2002: Flowers Aren't Enough by Naomi Ackerman

Flowers Aren't Enough written and performed by Naomi Ackerman.  2002 National Multicultural Festival at The Street Theatre Studio February 12-14 8pm.

    Naomi Ackerman, as an experienced professional actor, was engaged by the Jerusalem Ministry of Welfare to research, write and perform a theatre-in-education piece dealing with domestic violence and abuse.  Flowers Aren't Enough weaves together elements of true stories of women in refuges in Israel into the fictional Michal's story of her ideals of love and marriage destroyed by a lover and husband for whom power over her is a social necessity.  Verbal put downs, anger and steadily escalating physical violence are played out between bouts of apparently real contrition, promises never to do such things to her again, and loving behaviour which leave her feeling guilty, powerless and finally suicidal. 

Only at this point is her plight made visible to her parents, and only because her husband leaves her alone in the hospital for ten days, is she able to think clearly: he has no right to take her life; she has no right to take her life; and she has every right to seek professional help and to escape the cycle of violence imposed on her.

Ackerman's script and her performance of it is rivetting for all its 50 minutes, but she makes it clear, coming back on stage out of character, that the follow-up discussion of the issues in the story is the most important part of the evening.  Certainly on opening night there was no limit except time constraints to the questions.  In her answers, Ackerman was able to draw on her experiences in performing some 400 times, to women's groups, police, prisoners, high school students in Israel (where she stated that dealing with men's use of violence for power is an "interesting issue"), in USA, in India and now in Australia, with her current tour to take in Hong Kong, New Zealand, Hawaii and North America.

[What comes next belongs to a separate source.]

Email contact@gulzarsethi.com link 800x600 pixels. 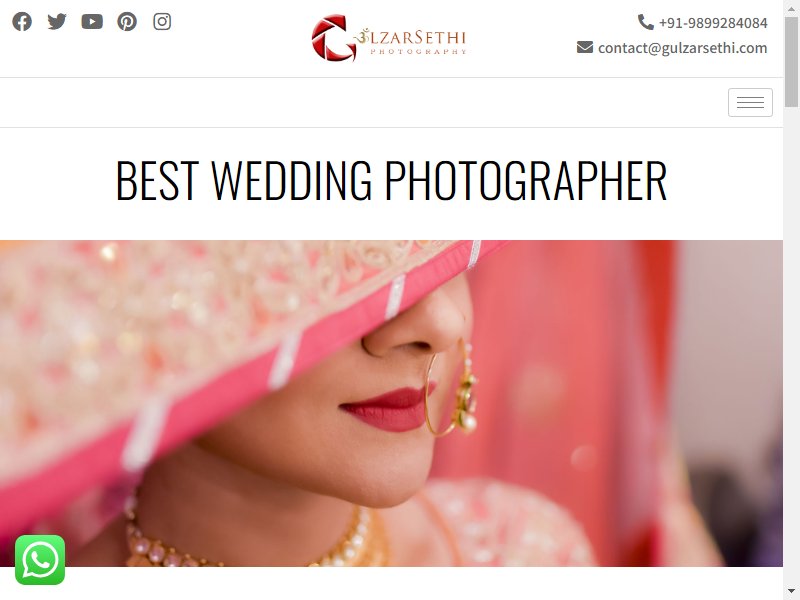coord(682,48)
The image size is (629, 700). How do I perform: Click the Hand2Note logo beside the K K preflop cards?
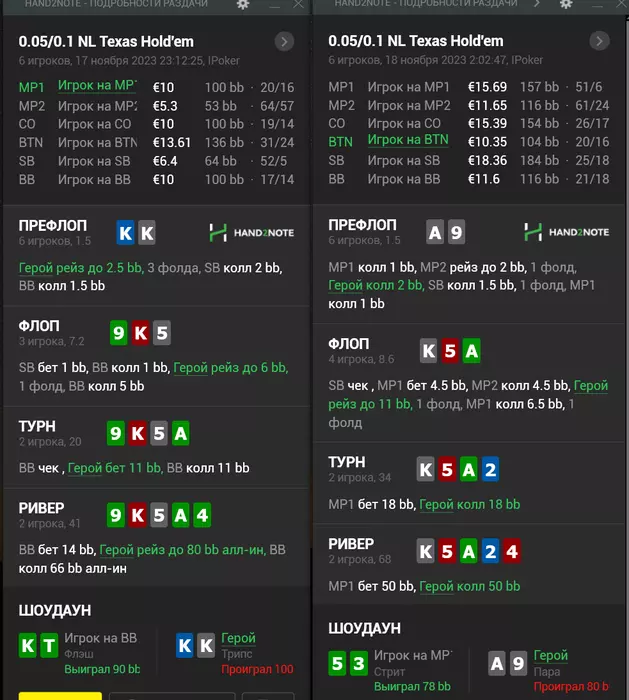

She has found everywhere the same conflict over the assumption of power by men over women, with different responses in different cultures, according to the opportunities for women and men to seek professional help, and for women to leave abusive situations.  Her work is a powerful and sobering message: respect requires restraint from violence, physical and especially verbal, for "words can destroy your soul".